#### [The task]
From the entries, return every line where the string "Image" shows up.

#### [Record excerpts]
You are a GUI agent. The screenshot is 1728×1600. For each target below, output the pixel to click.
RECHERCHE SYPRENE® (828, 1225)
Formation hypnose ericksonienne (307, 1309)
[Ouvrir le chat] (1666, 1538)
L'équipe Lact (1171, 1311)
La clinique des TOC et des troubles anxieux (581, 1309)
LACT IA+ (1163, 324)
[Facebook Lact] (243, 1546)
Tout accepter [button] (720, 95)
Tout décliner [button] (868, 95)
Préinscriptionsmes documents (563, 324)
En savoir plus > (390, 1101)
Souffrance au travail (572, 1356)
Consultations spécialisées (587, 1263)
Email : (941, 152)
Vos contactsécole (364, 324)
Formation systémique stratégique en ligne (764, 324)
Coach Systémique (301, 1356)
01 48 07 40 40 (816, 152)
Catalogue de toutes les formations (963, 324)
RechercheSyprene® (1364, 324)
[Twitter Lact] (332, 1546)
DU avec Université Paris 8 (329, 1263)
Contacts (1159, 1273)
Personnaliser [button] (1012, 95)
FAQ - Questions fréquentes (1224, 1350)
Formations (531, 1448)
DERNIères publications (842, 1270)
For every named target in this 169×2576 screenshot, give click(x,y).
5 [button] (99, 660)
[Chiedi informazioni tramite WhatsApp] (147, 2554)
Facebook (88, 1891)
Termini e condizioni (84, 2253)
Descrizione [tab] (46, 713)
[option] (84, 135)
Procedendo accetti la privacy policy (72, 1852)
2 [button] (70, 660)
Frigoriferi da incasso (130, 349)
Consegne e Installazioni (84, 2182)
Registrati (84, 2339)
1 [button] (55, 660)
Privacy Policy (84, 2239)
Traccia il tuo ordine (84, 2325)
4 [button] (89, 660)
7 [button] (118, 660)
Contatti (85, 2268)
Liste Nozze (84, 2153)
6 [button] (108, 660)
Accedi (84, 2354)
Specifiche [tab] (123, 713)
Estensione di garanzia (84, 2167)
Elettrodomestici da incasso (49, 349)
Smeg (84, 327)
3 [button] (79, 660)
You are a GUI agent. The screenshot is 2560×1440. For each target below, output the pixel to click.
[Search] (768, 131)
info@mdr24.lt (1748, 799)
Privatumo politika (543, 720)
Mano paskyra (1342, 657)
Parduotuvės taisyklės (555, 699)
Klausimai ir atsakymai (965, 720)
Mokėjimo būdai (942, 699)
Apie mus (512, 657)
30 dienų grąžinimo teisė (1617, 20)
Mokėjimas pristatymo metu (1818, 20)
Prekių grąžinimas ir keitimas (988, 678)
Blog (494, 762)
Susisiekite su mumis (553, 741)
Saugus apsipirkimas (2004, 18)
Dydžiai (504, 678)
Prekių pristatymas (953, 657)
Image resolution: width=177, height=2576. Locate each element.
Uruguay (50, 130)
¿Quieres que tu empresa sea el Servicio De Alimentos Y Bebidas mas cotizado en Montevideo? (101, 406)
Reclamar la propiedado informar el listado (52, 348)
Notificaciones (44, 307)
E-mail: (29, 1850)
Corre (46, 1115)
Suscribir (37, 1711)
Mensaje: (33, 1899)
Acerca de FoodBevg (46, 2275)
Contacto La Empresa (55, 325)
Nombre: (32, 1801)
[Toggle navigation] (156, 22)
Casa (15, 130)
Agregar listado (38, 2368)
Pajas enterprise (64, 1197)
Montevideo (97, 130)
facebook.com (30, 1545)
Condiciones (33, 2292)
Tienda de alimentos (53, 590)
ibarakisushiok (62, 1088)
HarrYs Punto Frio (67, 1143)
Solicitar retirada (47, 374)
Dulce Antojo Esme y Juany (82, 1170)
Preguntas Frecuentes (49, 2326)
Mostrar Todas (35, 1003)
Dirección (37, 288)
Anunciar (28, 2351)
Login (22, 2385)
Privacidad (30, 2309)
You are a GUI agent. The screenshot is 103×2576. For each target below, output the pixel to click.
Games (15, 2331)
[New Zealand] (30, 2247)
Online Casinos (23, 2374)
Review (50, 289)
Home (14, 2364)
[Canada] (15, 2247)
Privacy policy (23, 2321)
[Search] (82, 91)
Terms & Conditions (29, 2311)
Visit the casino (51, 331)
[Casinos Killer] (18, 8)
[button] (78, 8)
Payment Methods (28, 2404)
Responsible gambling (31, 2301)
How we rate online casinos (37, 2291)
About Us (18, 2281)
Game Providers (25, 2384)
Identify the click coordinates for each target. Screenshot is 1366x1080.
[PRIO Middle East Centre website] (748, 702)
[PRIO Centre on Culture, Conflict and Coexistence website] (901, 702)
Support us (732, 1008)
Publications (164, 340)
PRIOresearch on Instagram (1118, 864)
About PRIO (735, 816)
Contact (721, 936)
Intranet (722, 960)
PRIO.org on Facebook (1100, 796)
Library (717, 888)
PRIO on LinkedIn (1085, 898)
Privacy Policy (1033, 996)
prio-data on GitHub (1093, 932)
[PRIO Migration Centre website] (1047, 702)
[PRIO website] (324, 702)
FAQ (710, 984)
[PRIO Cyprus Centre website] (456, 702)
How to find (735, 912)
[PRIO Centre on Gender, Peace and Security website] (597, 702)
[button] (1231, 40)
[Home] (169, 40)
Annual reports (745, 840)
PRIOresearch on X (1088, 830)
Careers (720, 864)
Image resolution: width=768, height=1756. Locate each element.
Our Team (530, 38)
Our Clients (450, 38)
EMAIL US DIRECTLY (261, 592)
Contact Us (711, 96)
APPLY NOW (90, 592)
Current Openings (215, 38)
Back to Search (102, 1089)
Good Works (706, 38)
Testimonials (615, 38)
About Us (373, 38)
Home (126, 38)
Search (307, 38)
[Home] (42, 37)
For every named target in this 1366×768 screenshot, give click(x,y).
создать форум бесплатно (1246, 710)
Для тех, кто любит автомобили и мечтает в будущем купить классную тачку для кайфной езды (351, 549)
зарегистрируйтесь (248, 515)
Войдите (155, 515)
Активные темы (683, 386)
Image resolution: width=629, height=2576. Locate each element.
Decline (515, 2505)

#### [Response to this task]
Image resolution: width=177, height=2576. Locate each element.
Image resolution: width=768, height=1756. Locate each element.
Image resolution: width=629, height=2576. Locate each element.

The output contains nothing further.